Yeah, I can see where all that comes from, oddly though stereotypical characters don't bother me too much, I've no idea why. I feel that the sex in most of Winton's novels is highly improbable (worst offender of this that I've read is definitely Dirt Music).

post #2923 of 3274
Trivia; I ran a Writers night in a pub in Fremantle back in 86. Got Winton as a reader for one night then discussed fiction over a beer or two.
post #2924 of 3274
27. Trunk Music -Michael Connelly

Bosh finds a body in the trunk of a Rolls Royce in the Hollywood Hills. The decedent visited Las Vegas often, and ultimately this takes Harry there, splitting the investigation with Los Angeles. He must tiptoe around an FBI organized crime task force to ultimately solve the case.

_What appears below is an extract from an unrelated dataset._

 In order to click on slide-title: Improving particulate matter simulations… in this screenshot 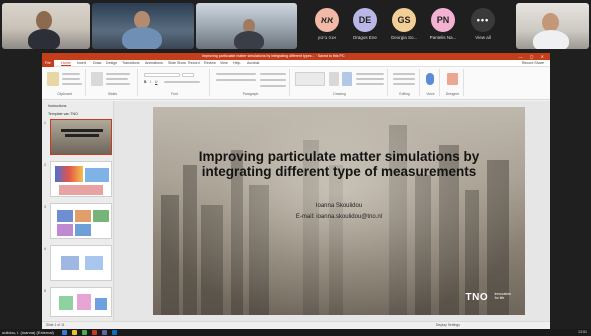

He also re-connects with his love interest from the first book, and marries her.

I didn't enjoy this one as much as the others I've read so far- too contrived.
post #2925 of 3274
Quote:
Originally Posted by Geoffrey Firmin View Post

Trivia; I ran a Writers night in a pub in Fremantle back in 86. Got Winton as a reader for one night then discussed fiction over a beer or two.

I don't suppose you told him any stories about the two weird families living in a ramshackle house on your street?